Good morning, investors. Like we never left, the Nasdaq Composite and S&P 500 both hit a new record high on Wednesday despite the rocky start to the week.
The Dow, too, is inches away from exiting correction territory in another sign that optimism is building across the market.
But, of course, all that momentum couldn’t outshine Tesla’s breaking news.
TSLA’s mixed delivery
Tesla beat expectations on profits and Elon Musk spent the earnings call talking about a much bigger spend ahead.
Operating income: $941 million, up 136% year-over-year
Earnings per share: $0.41 vs. $0.37 consensus
Revenue: $22.39 billion vs. $22.64 billion consensus
Automotive gross margin excluding credits climbed to 19.2% for its strongest print in over a year, though still short of the 26.5% peak Tesla hit in 2021.

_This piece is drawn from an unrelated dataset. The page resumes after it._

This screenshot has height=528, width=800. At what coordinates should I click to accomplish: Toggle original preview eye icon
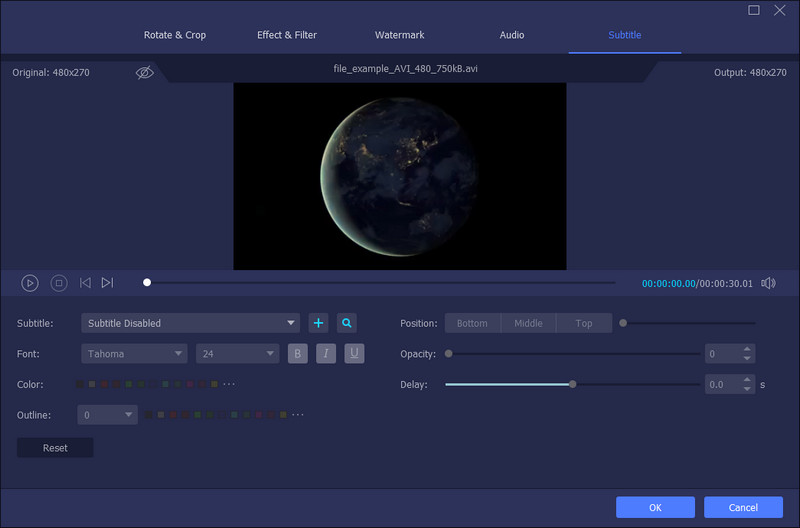(x=145, y=73)
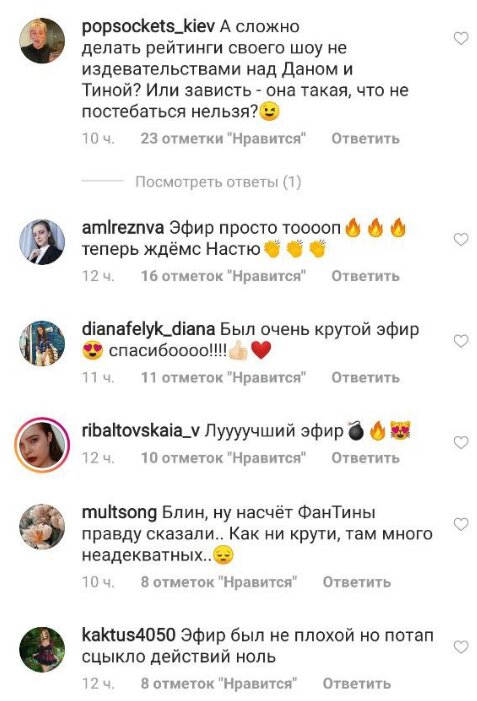
Task: Open popsockets_kiev's profile picture
Action: coord(42,40)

The quarter included one-time warranty and tariff benefits that Tesla disclosed without dollar figures, so the underlying margin lift is real but harder to size than the headline suggests.
Meanwhile, car deliveries came in at 358,023, below estimates for 365,645.

Tesla flagged its highest order backlog in over two years and said it views the gap as demand to clear, not inventory overhang.
None of that was the part of the call Musk wanted investors focused on.
"We're going to be substantially increasing our investments in the future," Musk said Tuesday evening. "So [we] should expect to see a significant, very significant increase in capital expenditures."

Capex is guided above $20 billion for 2026 to fund six factories, AI infrastructure, Robotaxi, Optimus and a new research semiconductor fab in Austin.
First-quarter free cash flow came in at a positive $1.44 billion, though the spending ramp is set to pull the rest-of-year trajectory lower.

Musk had more to say on Tesla’s humanoid AI product, Optimus.
"Optimus will be our biggest product,” Musk said. “Not just Tesla's biggest product ever, but probably the biggest product ever."
Wedbush's Dan Ives called Tesla "now more an AI company than a car company" on CNBC after the earnings release, reiterating a $600 price target, while Morgan Stanley held at $425.
Tesla stock saw volatile trading in the overnight session, hovering near $387 a share.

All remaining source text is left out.